_Supplied records:_
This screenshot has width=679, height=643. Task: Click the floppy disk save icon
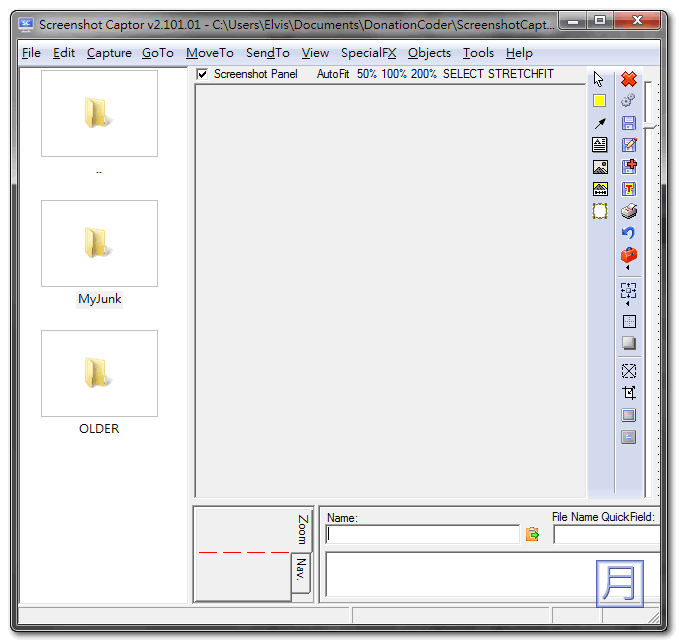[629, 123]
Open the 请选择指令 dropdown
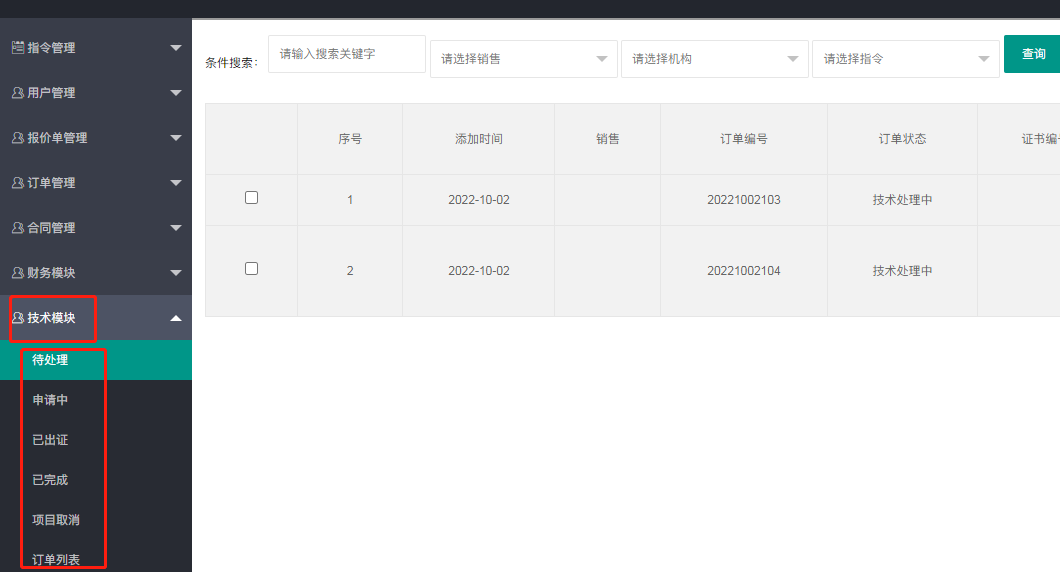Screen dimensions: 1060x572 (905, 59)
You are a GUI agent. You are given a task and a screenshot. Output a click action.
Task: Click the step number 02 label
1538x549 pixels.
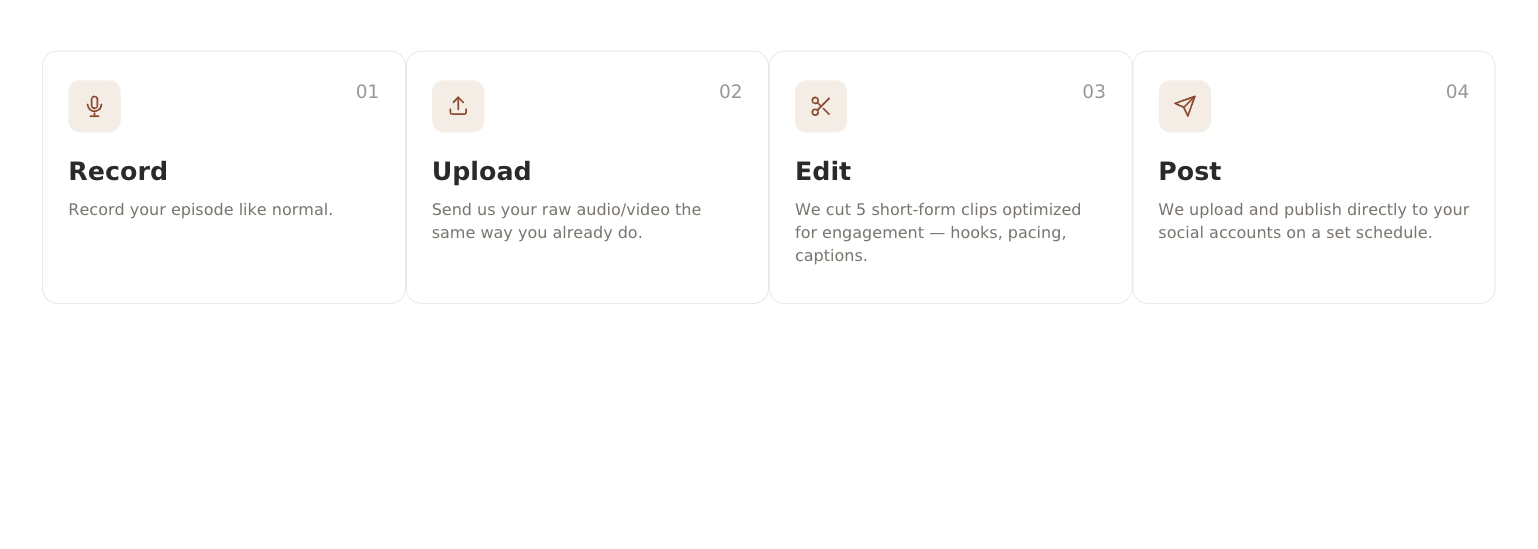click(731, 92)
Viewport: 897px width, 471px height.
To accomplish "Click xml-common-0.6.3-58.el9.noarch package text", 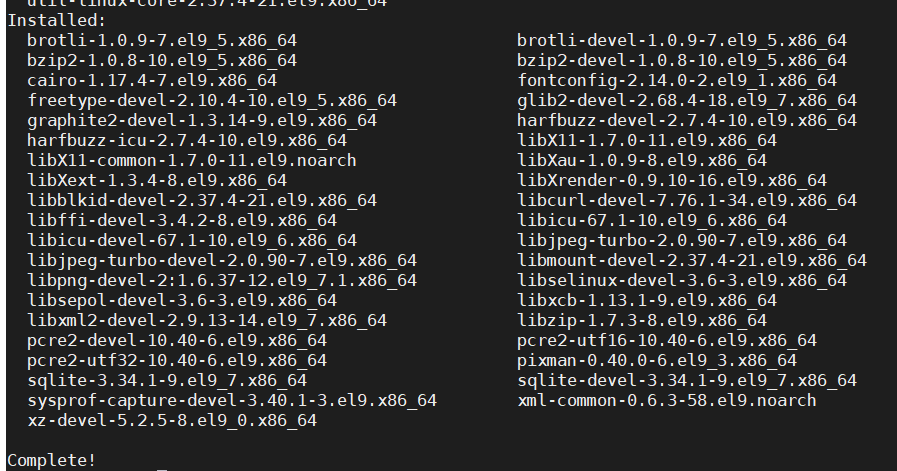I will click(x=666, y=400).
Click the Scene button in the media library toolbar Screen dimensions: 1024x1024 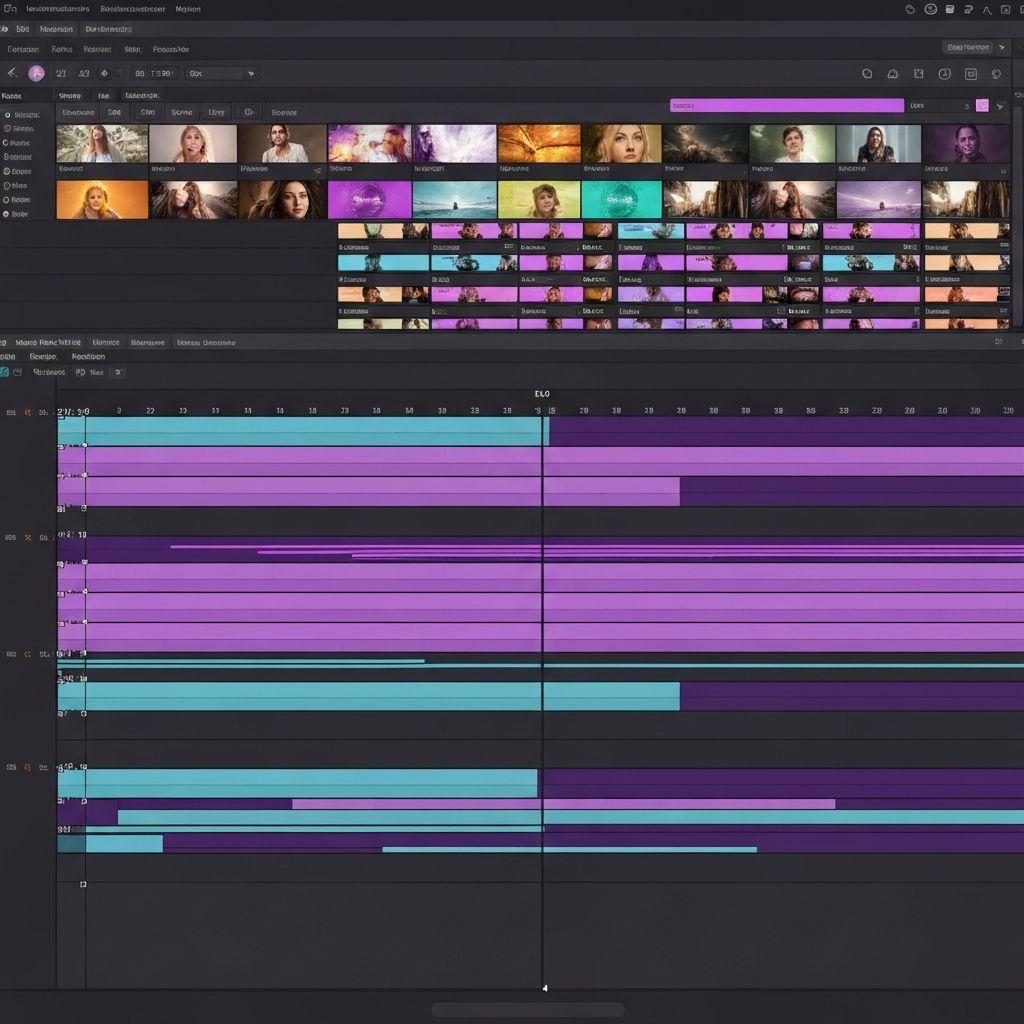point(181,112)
--
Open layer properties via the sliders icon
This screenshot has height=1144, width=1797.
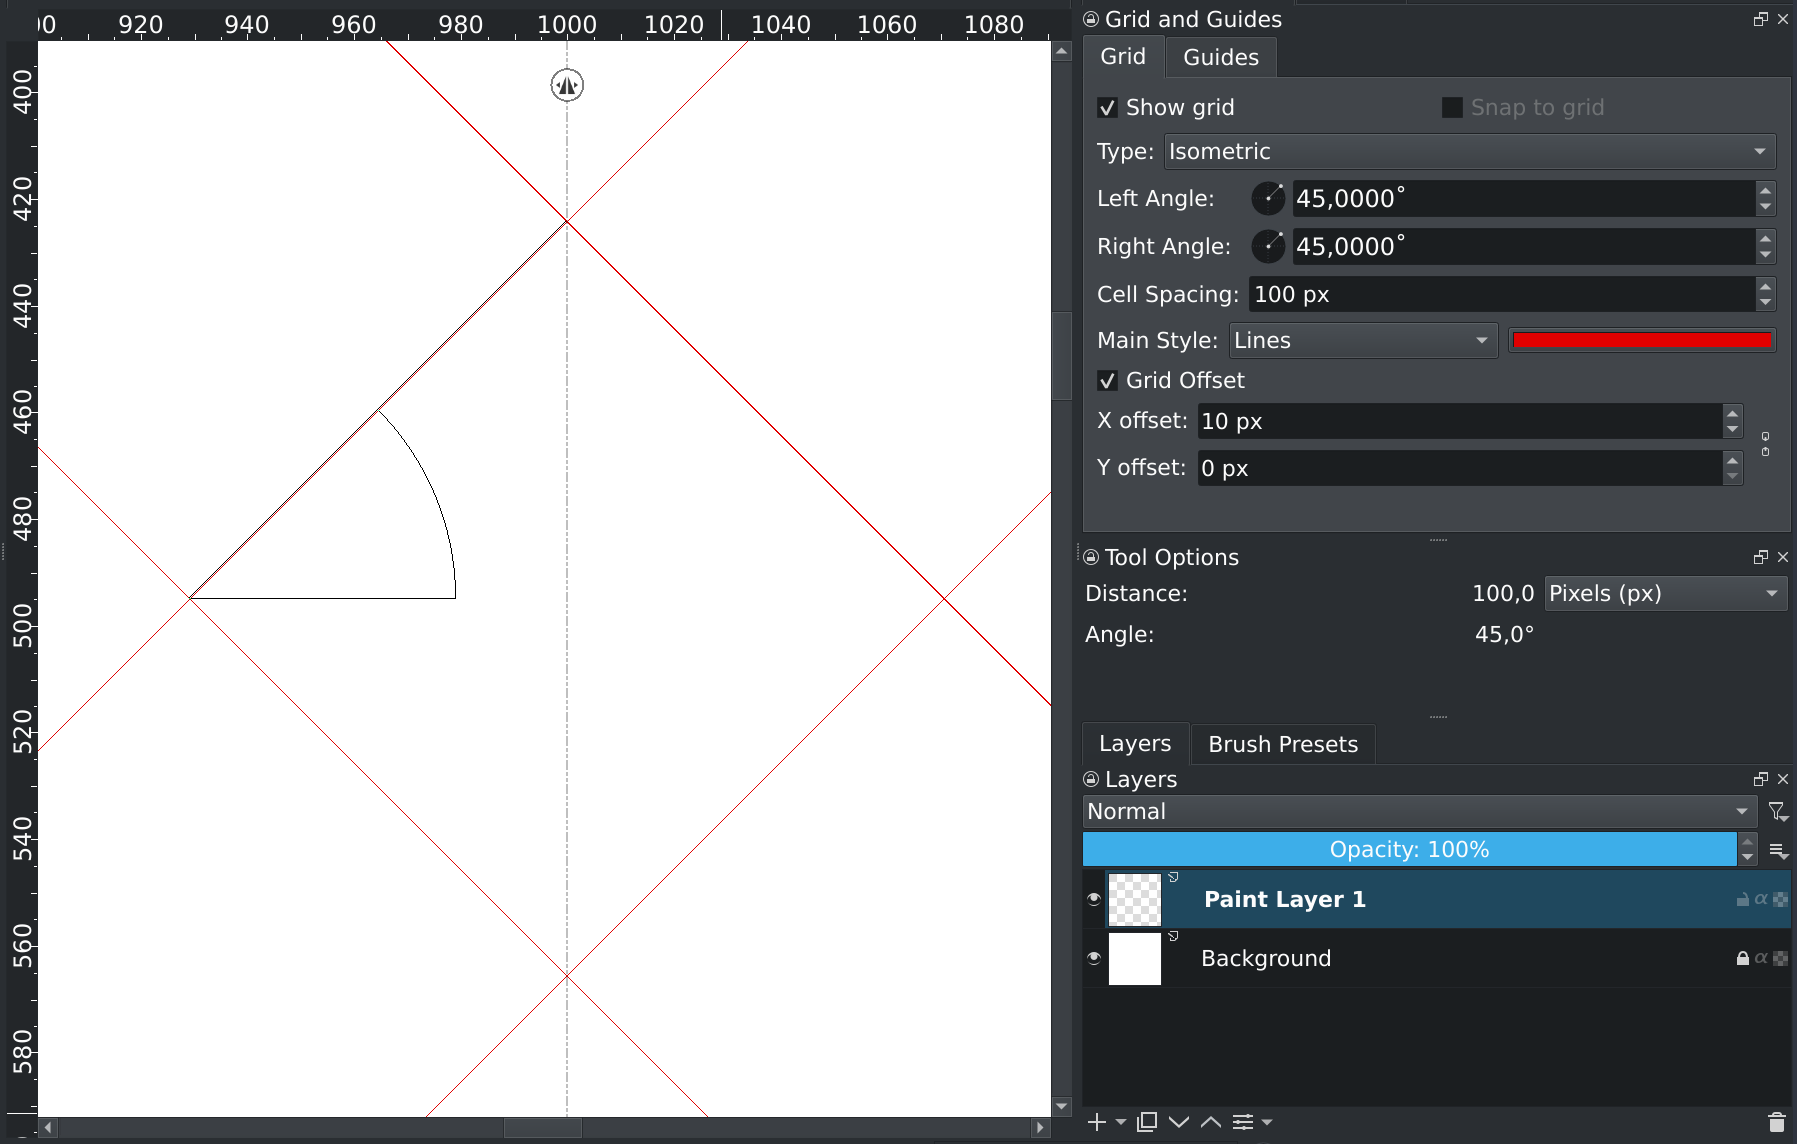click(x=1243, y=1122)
...
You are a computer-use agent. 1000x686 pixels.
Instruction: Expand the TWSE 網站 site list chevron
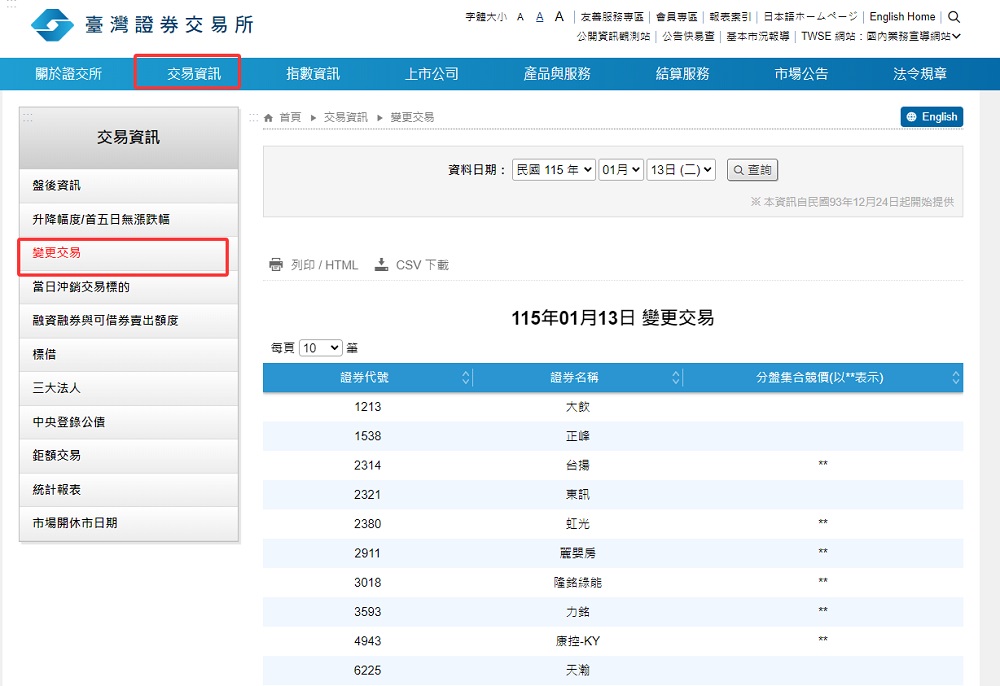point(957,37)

_Given request:_
Reproduce the part of the data that opens with the line containing "This screenshot has width=679, height=643." and closes with the line containing "Screen dimensions: 1060x572 (905, 59)", including both of those lines. Leave the pictures out of the answer.

_Correct answer:_
This screenshot has width=679, height=643. Task: Click the floppy disk save icon
[629, 123]
Open the 请选择指令 dropdown
Screen dimensions: 1060x572 (905, 59)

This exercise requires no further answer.